# pre wired Leds



## Levi (Jul 18, 2005)

hey, how do you hook these up?

you know the neon lights that shine under your car. what do you hook the wires up to?


----------



## Ninety-Nine SE-L (May 5, 2002)

um, ground the negative and run the positive to a switch and a good positive source. I suggest a source that might avoid you leaving it on without knowing it.


----------



## Levi (Jul 18, 2005)

whats an example of where i should run the positive wire too? i'm only 15, this is my first car, and i dont really know a whole lot yet....lol


----------



## xt_out (Jun 23, 2003)

okay, for starters u should invest in a haynes or chiltons car manual for your specific make and model, or you can find a wiring diagram on the internet. find the wire that provides power for your headlights or power for your accessories like cd player, lighter, etc. and tap into that wire. with the right tools its a piece of cake! grounds are generally less than a foot or two and dont forget to scratch off any paint on the spot you're grounding to.


----------



## Ninety-Nine SE-L (May 5, 2002)

I won't tell you how to spend your money, but I'd stick around and purchase more stuff when you know more about your car.

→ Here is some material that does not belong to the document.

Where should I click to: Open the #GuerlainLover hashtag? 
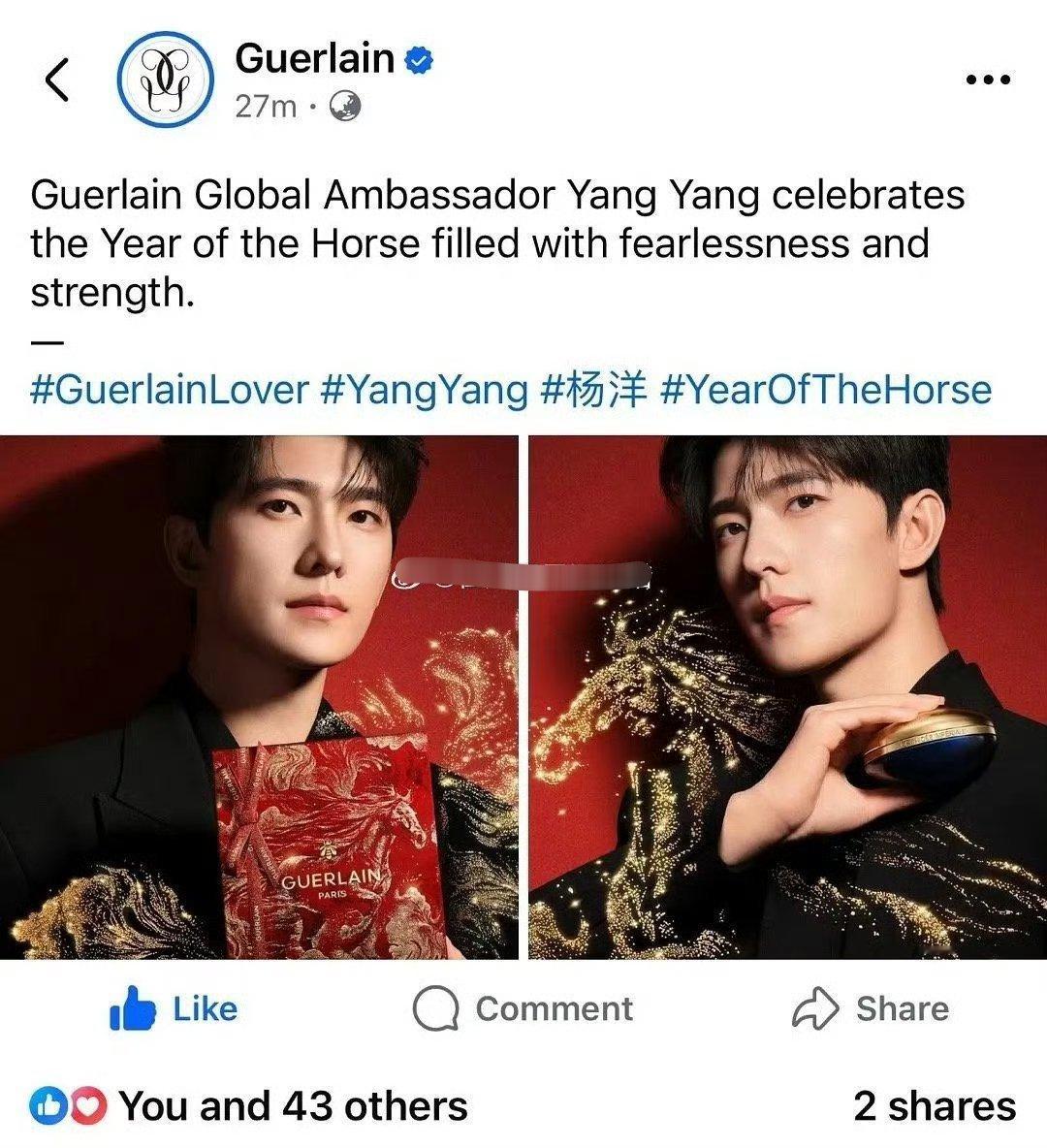(x=169, y=390)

When I was 16, me and my friends were blowing our extra money on stupid stuff at pep boys. The difference is, my friend had a civic and I had a sentra. While he was buying some of the 5-billion parts that fit his car, I was doing research on what the heck is available for a sentra.

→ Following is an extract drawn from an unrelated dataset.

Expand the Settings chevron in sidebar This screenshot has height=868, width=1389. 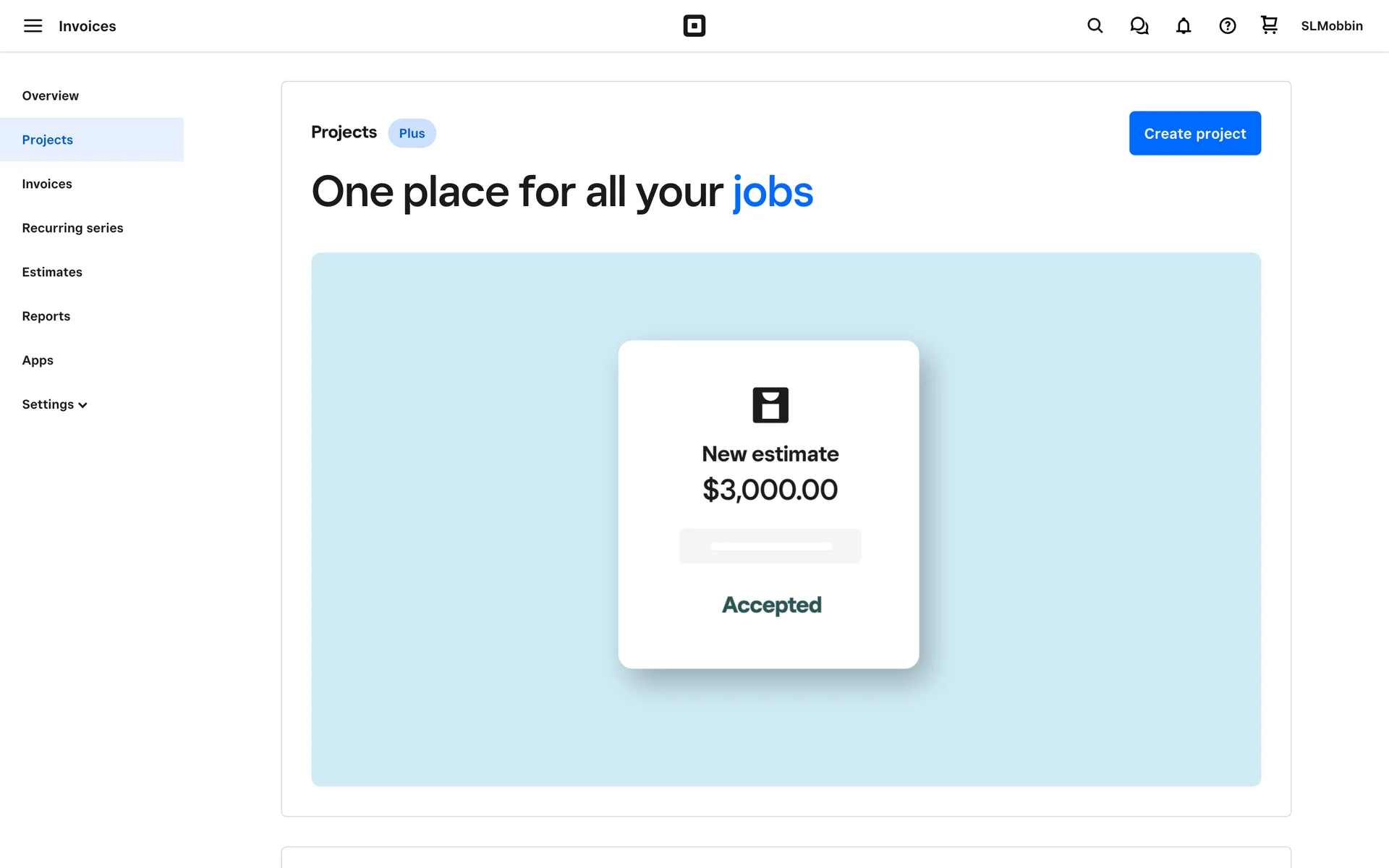pos(83,405)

4-5 years later i have a clean SE-L and 200hp at the crank, he's still driving the same 87hp junkbox that he personally ruined himself. He's prolly still making subwoofer boxes out of pressboard he found out in the yard 

Anyway, I'm not sure what kind of power the LEDs draw, but I'd prolly tap an ACC source like the cig lighter, and then run a relay off of it. Know that the negative wire can be grounded to any metal chassis part. Also stay away from red or blue or cops will love you.


----------



## thestunts200sx (Jul 11, 2005)

Ninety-Nine SE-L said:


> I won't tell you how to spend your money, but I'd stick around and purchase more stuff when you know more about your car. When I was 16, me and my friends were blowing our extra money on stupid stuff at pep boys. The difference is, my friend had a civic and I had a sentra. While he was buying some of the 5-billion parts that fit his car, I was doing research on what the heck is available for a sentra.
> 
> 4-5 years later i have a clean SE-L and 200hp at the crank, he's still driving the same 87hp junkbox that he personally ruined himself. He's prolly still making subwoofer boxes out of pressboard he found out in the yard
> 
> Anyway, I'm not sure what kind of power the LEDs draw, but I'd prolly tap an ACC source like the cig lighter, and then run a relay off of it. Know that the negative wire can be grounded to any metal chassis part. Also stay away from red or blue or cops will love you.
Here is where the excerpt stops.